Figure 6. Principe clé de MeDIP-seq. (Li et al., 2021)
De plus, les études de profilage de la méthylation de l'ADN à partir de cellules uniques et d'échantillons minimes sont considérablement limitées par les technologies de séquençage de construction de bibliothèques. Les méthodes traditionnelles de construction de bibliothèques ou les techniques d'amplification de cellules uniques ressemblant à l'ADN génomique sont difficiles à appliquer dans les expériences de méthylation. Le séquençage bisulfite de tout le génome à cellule unique (scWGBS) répond à cette limitation. Le scWGBS est une approche hautement innovante qui combine la préparation de bibliothèques WGBS à cellule unique avec Illumina. séquençage de nouvelle génération technologie. Cette méthode permet de visualiser l'état de méthylation du génome à une résolution unicellulaire, révélant l'hétérogénéité cellulaire généralement masquée par le séquençage de méthylation en vrac standard. Les études de méthylation des cellules uniques et des échantillons rares sont principalement appliquées dans les mécanismes tumoraux, la recherche sur le cancer, le diagnostic préimplantatoire, le développement embryonnaire précoce, la recombinaison des cellules germinales, les cellules souches et les domaines de recherche sur l'hétérogénéité cellulaire.
Références :
- Moore, L., Le, T. & Fan, G. Méthylation de l'ADN et ses fonctions de base. Neuropsychopharmacologie2013, 38, 23–38.

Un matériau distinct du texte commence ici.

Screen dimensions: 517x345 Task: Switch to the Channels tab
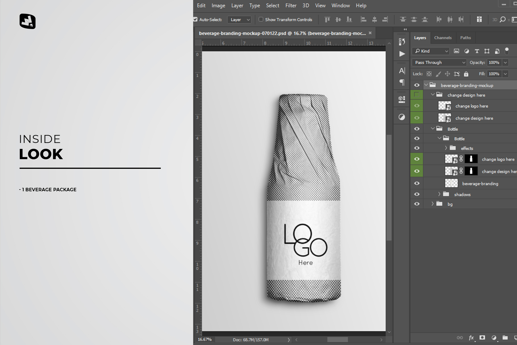coord(443,38)
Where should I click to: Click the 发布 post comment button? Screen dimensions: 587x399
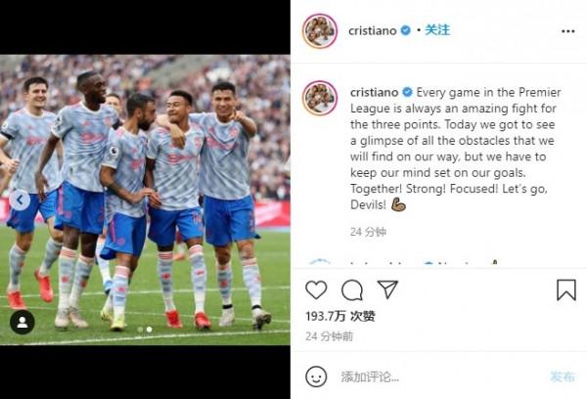coord(563,377)
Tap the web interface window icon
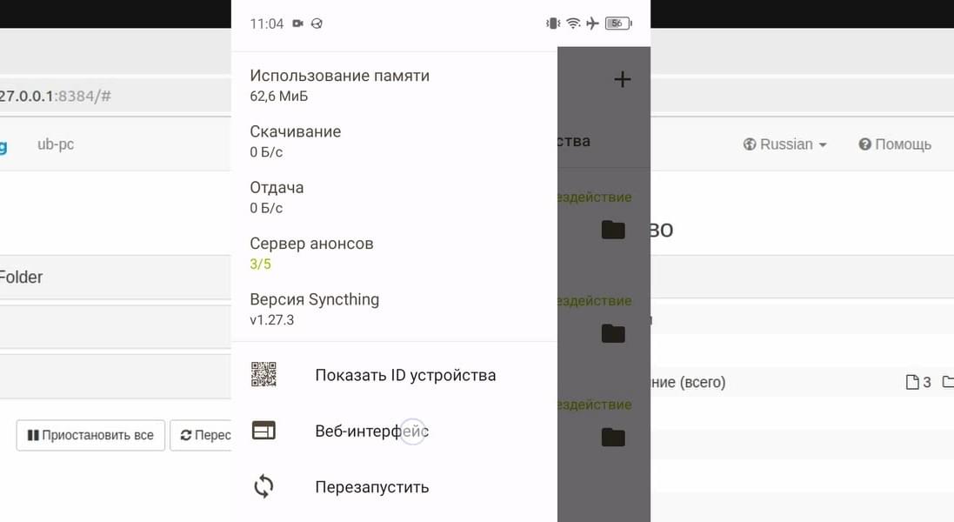This screenshot has height=522, width=954. point(264,431)
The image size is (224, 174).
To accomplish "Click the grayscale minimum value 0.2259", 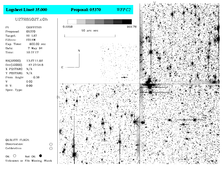I will click(x=68, y=26).
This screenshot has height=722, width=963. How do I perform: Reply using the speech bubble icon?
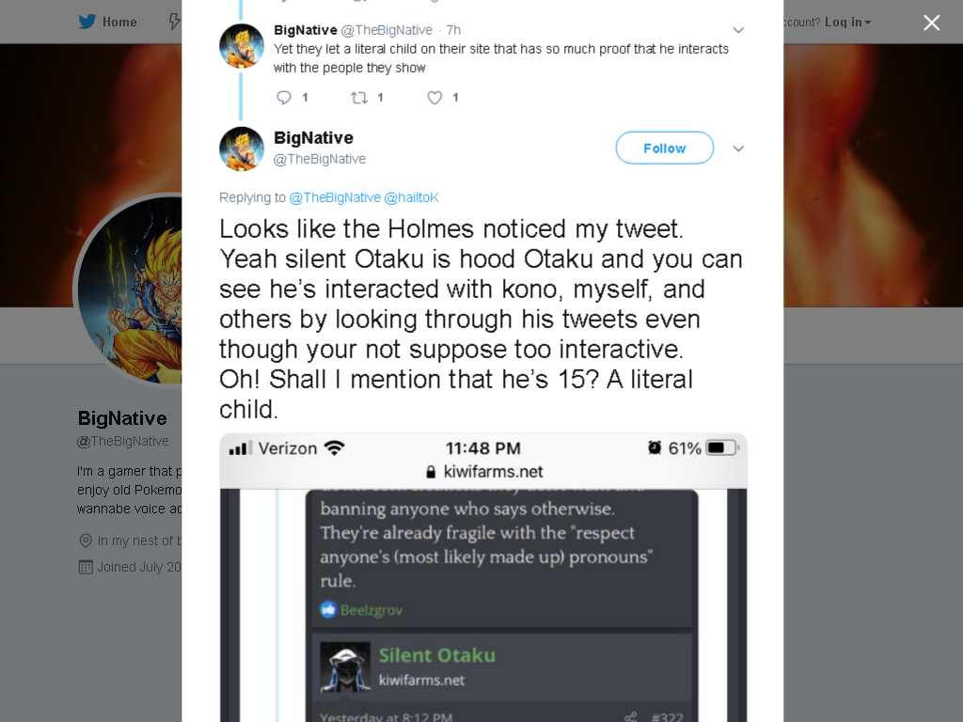pos(284,98)
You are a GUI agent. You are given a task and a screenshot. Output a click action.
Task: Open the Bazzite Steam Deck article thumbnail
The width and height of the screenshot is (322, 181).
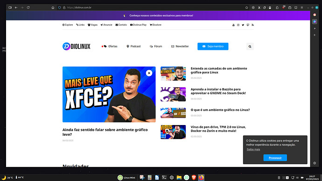pos(173,94)
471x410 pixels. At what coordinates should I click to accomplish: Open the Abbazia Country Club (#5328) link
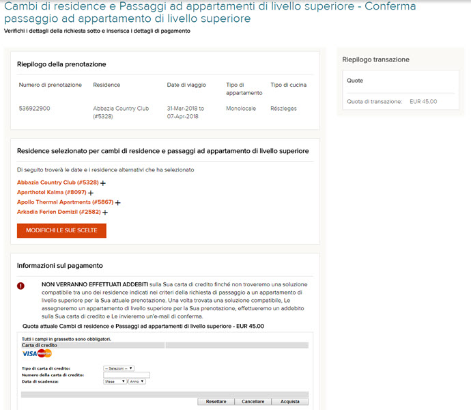(58, 182)
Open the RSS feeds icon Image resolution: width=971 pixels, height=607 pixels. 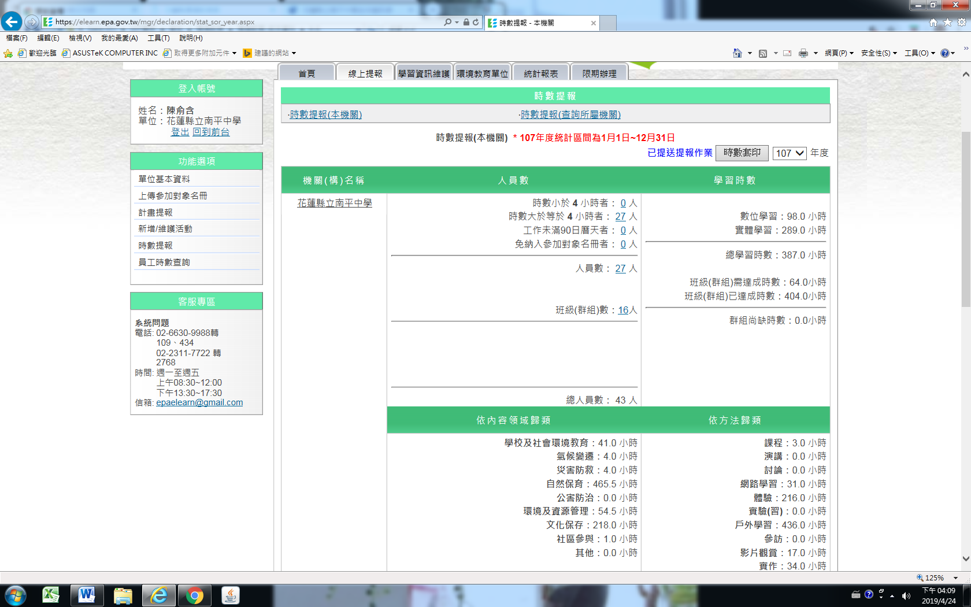pyautogui.click(x=763, y=53)

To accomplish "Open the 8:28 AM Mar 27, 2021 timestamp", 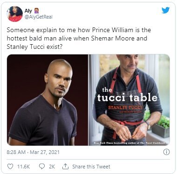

- Li S, Tollefsbol T O. Méthodes de méthylation de l'ADN : analyses globales de la méthylation de l'ADN et méthylomiques. Méthodes, 2021, 187 : 28-43.
- Casadesús J, Sánchez-Romero M A. Méthylation de l'ADN chez les procaryotes[M]//Méthyltransférases de l'ADN - Rôle et Fonction. Cham : Springer International Publishing, 2022 : 21-43.
- Anton B P, Roberts R J. Au-delà de la restriction-modification : rôles épigénomiques de la méthylation de l'ADN chez les procaryotes. Revue annuelle de microbiologie, 2021, 75 : 129-149.
- Schmitz R J, Lewis Z A, Goll M G. Méthylation de l'ADN : caractéristiques partagées et divergentes chez les eucaryotes. Tendances en Génétique, 2019, 35(11) : 818-827.